A run of listing records
- - -

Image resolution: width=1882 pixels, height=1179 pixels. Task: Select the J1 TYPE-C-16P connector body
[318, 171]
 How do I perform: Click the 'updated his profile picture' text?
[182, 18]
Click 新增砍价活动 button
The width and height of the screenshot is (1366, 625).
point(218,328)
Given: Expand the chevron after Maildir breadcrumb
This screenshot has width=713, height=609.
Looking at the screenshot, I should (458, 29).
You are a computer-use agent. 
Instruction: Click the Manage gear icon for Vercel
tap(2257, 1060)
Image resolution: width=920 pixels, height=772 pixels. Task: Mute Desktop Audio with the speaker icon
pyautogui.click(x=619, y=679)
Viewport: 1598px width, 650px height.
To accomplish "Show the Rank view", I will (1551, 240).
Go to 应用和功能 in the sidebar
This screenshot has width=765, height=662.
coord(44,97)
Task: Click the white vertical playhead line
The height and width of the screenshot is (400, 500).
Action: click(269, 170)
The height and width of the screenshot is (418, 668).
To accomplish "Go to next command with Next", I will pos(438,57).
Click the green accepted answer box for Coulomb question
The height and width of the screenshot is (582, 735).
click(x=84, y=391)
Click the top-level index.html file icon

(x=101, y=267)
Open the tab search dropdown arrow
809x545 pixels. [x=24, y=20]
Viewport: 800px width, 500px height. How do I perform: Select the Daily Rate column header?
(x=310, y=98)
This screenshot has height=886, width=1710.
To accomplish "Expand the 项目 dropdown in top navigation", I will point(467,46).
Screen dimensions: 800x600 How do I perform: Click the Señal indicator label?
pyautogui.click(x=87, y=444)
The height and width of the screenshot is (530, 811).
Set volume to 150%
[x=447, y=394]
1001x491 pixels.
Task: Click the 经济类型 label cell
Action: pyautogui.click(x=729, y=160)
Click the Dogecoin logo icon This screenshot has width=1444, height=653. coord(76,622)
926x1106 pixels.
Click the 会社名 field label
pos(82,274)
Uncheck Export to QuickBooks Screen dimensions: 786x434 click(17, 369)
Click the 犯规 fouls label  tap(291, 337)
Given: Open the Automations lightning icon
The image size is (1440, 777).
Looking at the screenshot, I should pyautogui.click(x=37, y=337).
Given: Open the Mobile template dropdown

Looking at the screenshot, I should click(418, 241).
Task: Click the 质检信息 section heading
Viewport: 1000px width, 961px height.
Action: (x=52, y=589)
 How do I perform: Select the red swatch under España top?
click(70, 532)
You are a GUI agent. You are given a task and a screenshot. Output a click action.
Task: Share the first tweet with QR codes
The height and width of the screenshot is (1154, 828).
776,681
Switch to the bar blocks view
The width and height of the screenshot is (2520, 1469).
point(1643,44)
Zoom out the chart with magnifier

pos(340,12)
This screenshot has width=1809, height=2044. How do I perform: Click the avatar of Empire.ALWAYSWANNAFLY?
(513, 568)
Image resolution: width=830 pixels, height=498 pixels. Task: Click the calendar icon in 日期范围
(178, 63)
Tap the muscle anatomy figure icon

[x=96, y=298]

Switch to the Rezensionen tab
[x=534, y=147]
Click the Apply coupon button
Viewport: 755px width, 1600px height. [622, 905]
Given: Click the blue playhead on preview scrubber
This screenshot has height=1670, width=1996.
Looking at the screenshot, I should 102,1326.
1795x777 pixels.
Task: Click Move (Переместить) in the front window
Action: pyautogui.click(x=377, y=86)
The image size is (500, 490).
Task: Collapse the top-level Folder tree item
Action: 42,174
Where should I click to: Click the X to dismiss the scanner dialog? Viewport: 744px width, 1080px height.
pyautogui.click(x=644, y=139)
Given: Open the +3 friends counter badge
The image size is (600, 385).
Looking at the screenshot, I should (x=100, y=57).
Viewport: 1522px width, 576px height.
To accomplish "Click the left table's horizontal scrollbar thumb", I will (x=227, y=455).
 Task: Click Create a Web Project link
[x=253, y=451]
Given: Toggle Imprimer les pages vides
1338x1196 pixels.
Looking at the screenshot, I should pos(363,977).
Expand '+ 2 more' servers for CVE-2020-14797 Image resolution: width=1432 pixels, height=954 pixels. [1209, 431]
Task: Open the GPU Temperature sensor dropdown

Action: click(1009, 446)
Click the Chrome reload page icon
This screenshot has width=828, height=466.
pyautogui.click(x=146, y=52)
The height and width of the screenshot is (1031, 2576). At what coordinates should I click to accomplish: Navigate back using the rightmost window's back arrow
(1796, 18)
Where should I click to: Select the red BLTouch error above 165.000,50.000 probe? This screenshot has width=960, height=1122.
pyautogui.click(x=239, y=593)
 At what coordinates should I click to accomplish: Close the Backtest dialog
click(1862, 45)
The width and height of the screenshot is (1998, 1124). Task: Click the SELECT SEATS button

- - -

Direction:
Rewrite everything from the line containing "Click the Chrome reload page icon" down to the end of the listing above, requests included. Rescale every coordinate in the answers by multiplying it by 0.9 and rounding to a whole number, with halves rounded up.

Task response:
Click the Chrome reload page icon
This screenshot has width=828, height=466.
pyautogui.click(x=131, y=47)
The height and width of the screenshot is (1031, 2576). At what coordinates should I click to accomplish: Navigate back using the rightmost window's back arrow
(1616, 16)
Where should I click to: Select the red BLTouch error above 165.000,50.000 probe? This screenshot has width=960, height=1122.
pyautogui.click(x=215, y=534)
 At what coordinates should I click to accomplish: Close the Backtest dialog
click(1676, 41)
The width and height of the screenshot is (1998, 1124). Task: Click the SELECT SEATS button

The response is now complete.